Globally, companies are looking at alternative sources of capital to grow and expand their enterprise, with the traditional route of listing and becoming a publicly traded entity being viewed as less of an automatic choice than it has been in the past for growing companies. Concurrently, sophisticated investors are also becoming attracted to the investment opportunities these companies offer.

The result, according to Jamie Green, the executive chairman of PrimaryMarkets – a capital raising platform for unlisted companies and part of the ASX listed Complii Fintech Solutions Group (ASX:CF1) – is a “perfect storm” pushing the market towards private investment.

  • “Today the number of listed companies, always only a tiny fraction of all companies, is contracting,” Green says. “Over the past 25 years, the number in the US alone has halved from 8,000 to 4,000 – and it’s a global trend.

    The trend lies at both ends of the spectrum, he explains. Smaller companies on an upward trajectory are finding more avenues for early-stage funding, while bigger and more successful outfits further on the maturity scale are also finding access to large scale venture capital.

    “Looking through a different prism, in 2014 there were 42 late-stage venture companies worth more than $US1 billion in the US,” he says. “Today there are more than 1,000, a massive increase.”

    The trend in the US is being followed here in Australia, he adds, noting that the Australian Stock Exchange has seen a decline in total market capitalization of around 2 per cent in FY2023, reflecting a “marked decline” in new listings.

    “It’s not just an issue of less companies wanting to list,” he says. “It’s also the fact that many companies are deciding to stay private for longer.
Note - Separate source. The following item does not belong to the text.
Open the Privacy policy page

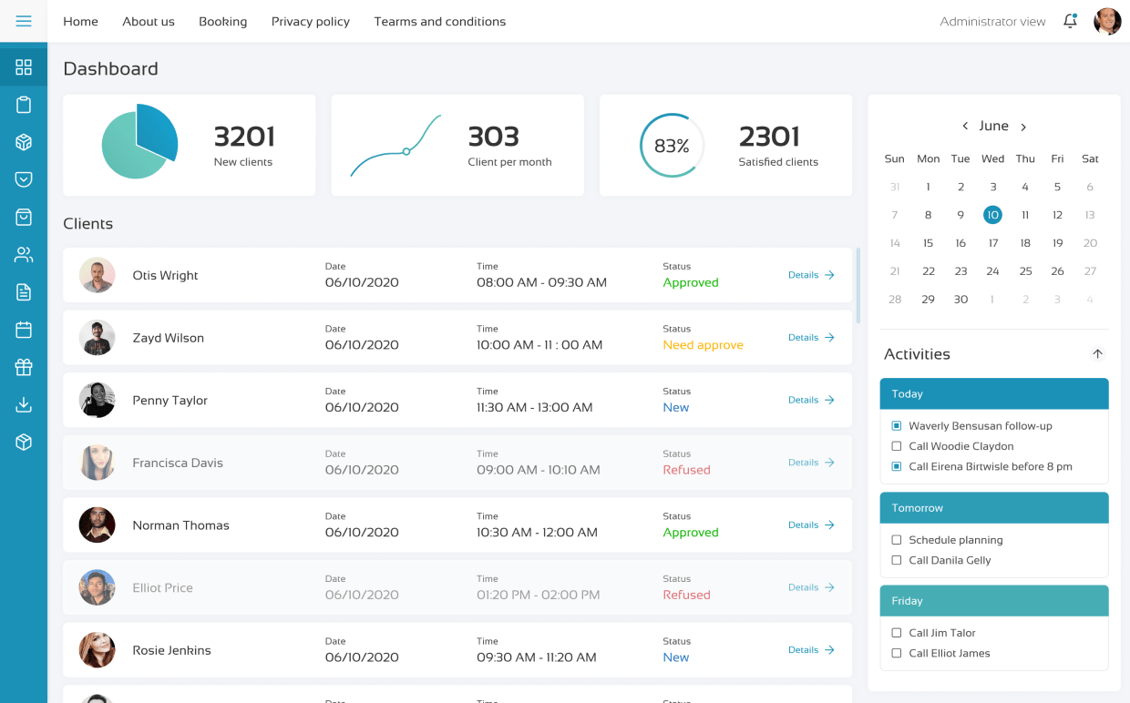tap(310, 21)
It could be because they find regulatory and governance demands too onerous and costly and that their high-growth strategies could alienate new institutional shareholders focused on predictable earnings and dividends.

    Today, private companies have other opportunities to raise capital than they have in the past, with providers like PrimaryMarkets – which has notched $40 million in trading the last financial year – giving companies a link to direct investment. “So the need to go public to fund early-stage development is not nearly as pressing,” Green says.

    “We believe there is no shortage of investor interest in these established private pre-IPO companies. We are seeing increased capital flow on our Platform in companies that are part of fintech, gaming technology, blockchain, web3 and agtech sectors.”